Discussion Forum

When metal 'M' is treated with NaOH , a while gelatinous precipitate 'X' is obtained, which is soluble in excess of NaOH. Compound 'X'  when heated strongly gives an oxide which is used in chromatography as an adsorbent. The metal 'M' is

Answer:

Explanation:

Among the given metals Al forms white gelatinous ppt. with NaOH . Hence , the probable metal can be Al. This ppt. is dissolved in excess of NaOH due to the formation of sodium metal Aluminate . Both the reactions are shown below,

$Al^{3+}$          $\underrightarrow{NaOH}$      $Al(OH)_{3+}\underrightarrow{ excess -of-NaOH}$         $NaAlO_{2}$

Aluminum hydroxide on strong heating gives alumina (Al₂O₃) which is used as an adsorbent in chromatography.
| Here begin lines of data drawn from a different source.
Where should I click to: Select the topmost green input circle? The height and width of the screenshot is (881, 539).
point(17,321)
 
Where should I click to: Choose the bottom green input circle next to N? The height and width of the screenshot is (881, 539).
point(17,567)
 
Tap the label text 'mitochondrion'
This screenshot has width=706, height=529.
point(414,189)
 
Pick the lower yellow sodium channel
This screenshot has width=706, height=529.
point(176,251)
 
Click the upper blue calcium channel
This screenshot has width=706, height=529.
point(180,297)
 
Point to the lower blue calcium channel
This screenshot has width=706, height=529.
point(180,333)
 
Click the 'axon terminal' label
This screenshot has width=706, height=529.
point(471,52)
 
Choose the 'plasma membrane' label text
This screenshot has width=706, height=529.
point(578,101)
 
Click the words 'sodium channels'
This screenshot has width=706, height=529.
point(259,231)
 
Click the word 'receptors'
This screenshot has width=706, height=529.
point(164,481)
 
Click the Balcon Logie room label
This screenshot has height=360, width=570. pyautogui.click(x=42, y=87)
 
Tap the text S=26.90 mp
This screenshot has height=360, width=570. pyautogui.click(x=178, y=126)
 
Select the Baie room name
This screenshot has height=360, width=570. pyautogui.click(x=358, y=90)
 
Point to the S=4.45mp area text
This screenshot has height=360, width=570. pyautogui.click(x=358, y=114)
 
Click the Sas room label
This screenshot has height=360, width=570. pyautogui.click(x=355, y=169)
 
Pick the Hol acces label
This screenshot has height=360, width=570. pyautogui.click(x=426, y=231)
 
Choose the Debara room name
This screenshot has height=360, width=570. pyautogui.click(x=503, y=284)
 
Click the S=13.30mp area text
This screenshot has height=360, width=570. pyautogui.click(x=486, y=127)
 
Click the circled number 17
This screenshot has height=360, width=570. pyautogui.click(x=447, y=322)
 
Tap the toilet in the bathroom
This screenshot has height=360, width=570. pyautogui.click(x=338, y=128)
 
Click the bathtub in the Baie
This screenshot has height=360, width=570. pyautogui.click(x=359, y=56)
This reaction can be seen as :

 $2Al(OH)_{3}$        $\underrightarrow{\triangle}$          $Al_{2}O_{3}+3H_{2}O $

Thus, metal M is Al

Ca  being below sodium in electrochemical reactivity series, cannot displace Na from its aqueous solution.

Zn reacts with NaOH to form sodium zincate which is a soluble compound.

Fe  reacts with sodium hydroxide to form tetrahydroferrate (II) sodium which is again a soluble complex.